Ultimately, I decided the Tallboy was just not good for city streets. It can get thru anything, but I can't put a rack on it and it is too slow in the city. So I bought this on Craig's List. A 2012 Specialized Crosstrail Sport Disc. It is an aluminium fitness bike with MTB geometry and toughness. It has a 75mm Coil spring front shock, a 3x9 speed drivetrain and hydraulic disc brakes. This was an extremely comfortable bike. The coil spring really sucked up the uneven terrrain found on the Philadelphia City Streets. The tires are wide, and hydraulic disc brakes are confidence inspiring. However, a coil spring is not really good for singletrack or even just getting a bit roudy on city streets. It is linear which is great for small to middling bumps, but bottoms out on anything big. I did upgrade the wheels to make it tougher, but ultimately I decided to sell it and get a more capable hardtail with an air shock which is more suitable for the kind of riding I like to do.
This is my current full suspension Mountain Bike. A Santa Cruz Tallboy LT (for Long Travel). It has an aluminium frame, a dropper post, and enough suspension for any downhill trail I might be bold enough to attempt, along with plenty of maneuvarability for the tight singletrack of Belmont Plateau. With its 2x10 drivetrain, it can climb the steepest trail and accellerate downhill with vigor when desired. It is not anywhere near as slack as the newer mountain bikes. But it suits me.

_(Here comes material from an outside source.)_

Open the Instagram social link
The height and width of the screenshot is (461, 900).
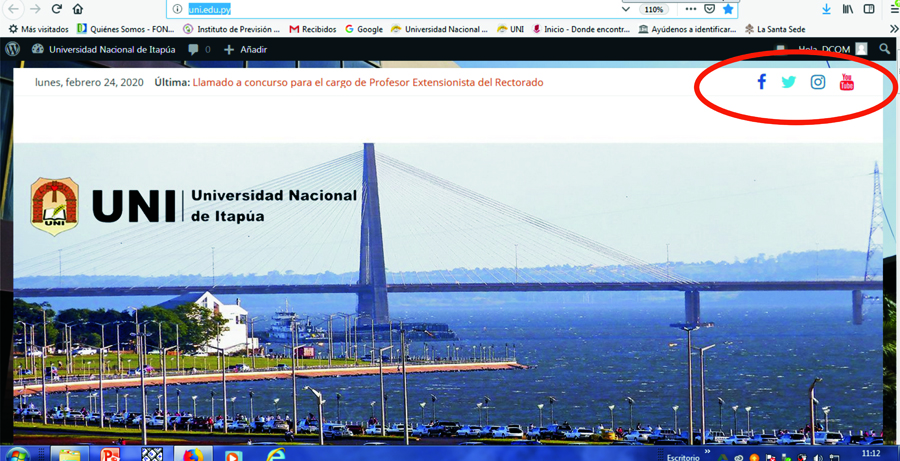818,82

My Kona Big Rove ST. This was my everything bike. It is a steel adventure bike with roots going back to pre-suspension mountain bike era. It is a go anywhere, do anything bike that is ultra low maintenance. The perfect urban cruiser with its 2" wide semi-slick Schwalbe Big Apple tires, the ride is very comfortable. Particularly if you keep the air pressure at the low end of the tire's pressure range. I upgraded the wheels to serious MTB quality. There is a handbuilt MTB i23 Team rim with the classic Shimano XT hub in the rear. And in front I bought a Stans ZTR Arch EX i21 rim mated to a Chris King hub via butted spokes. Both of these tires are bomb proof. Which is almost a necessity with Philadelphia's awful streets. Until I got my Santa Cruz Tallboy LT, I equipped these with Maxxis Crossmark IIs and did a lot of singletrack in fantastic Bellmont Plateau trail system. But after I got my Tallboy, I decided to sell it.
My last road bike was a Raleigh Technium Pro. I bought it for less than $100 off of Craig's List. I modified it myself with new brake levers and the drive train components from a Proteus that my friend gave me after he destroyed the front fork.
Another Craig's List find. This Trek Mountain bike had a totally corroded front fork which I replaced with a Surley Krampus ridgid fork. It was my first bike with disk brakes. What a difference disk bkakes make. They are significantly more powerful and the braking power can also be modulated.
My first Mountain Bike. Bought in 1993 before suspension was a thing on Mountain Bikes. After riding it into the ground for 20 years, replacing a couple of cassettes and the middle crank ring, the wheels started going. Spokes were popping. Rims weren't staying true. It was either a new set of wheels or a newer bike. Newer bike won.